__DATA RECORDS__
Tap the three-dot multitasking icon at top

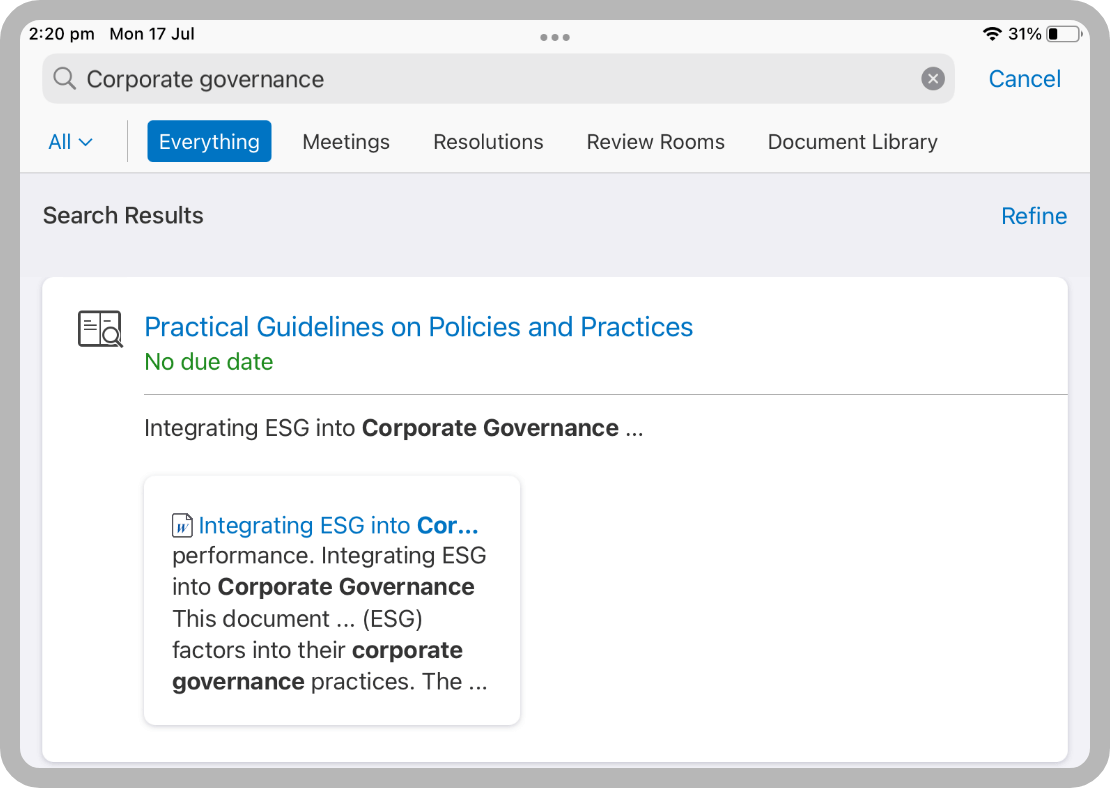[554, 37]
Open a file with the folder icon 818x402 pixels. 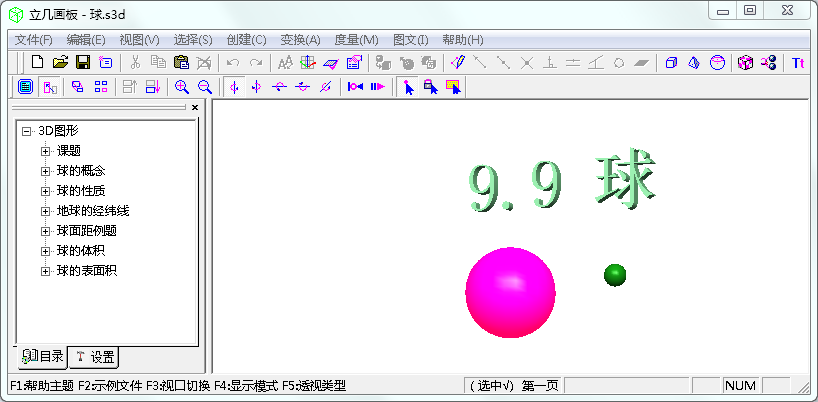[x=60, y=63]
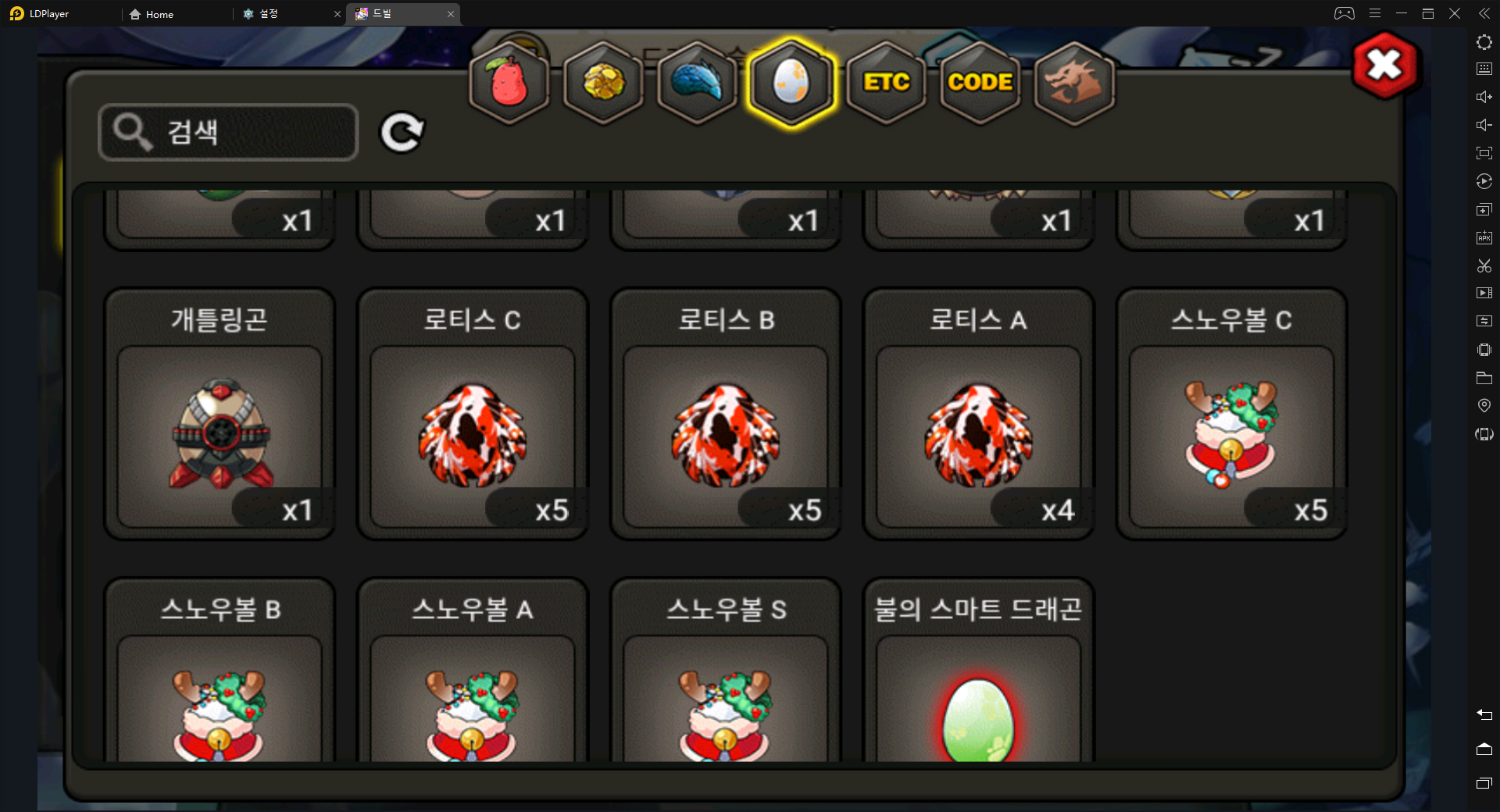1500x812 pixels.
Task: Open the 스노우볼 S item card
Action: click(726, 670)
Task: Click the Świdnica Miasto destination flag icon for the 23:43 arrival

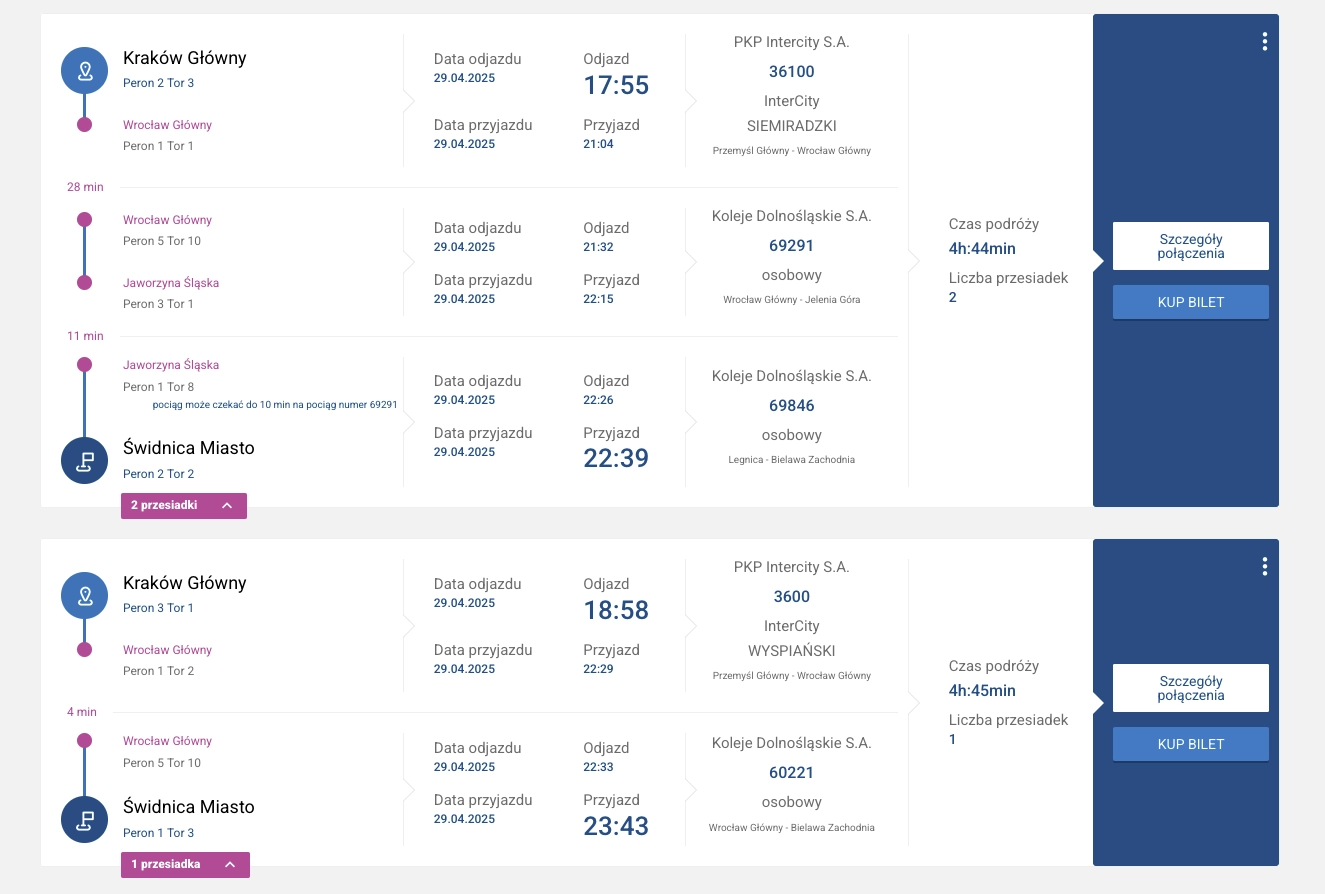Action: pos(85,819)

__EXERCISE PROMPT__
Starting where a line contains "Task: Click the" and finishing at the last line above, set down every line exactly as it reads, with no pictures.

__WRITTEN RESPONSE__
Task: Click the Świdnica Miasto destination flag icon for the 23:43 arrival

Action: pos(85,819)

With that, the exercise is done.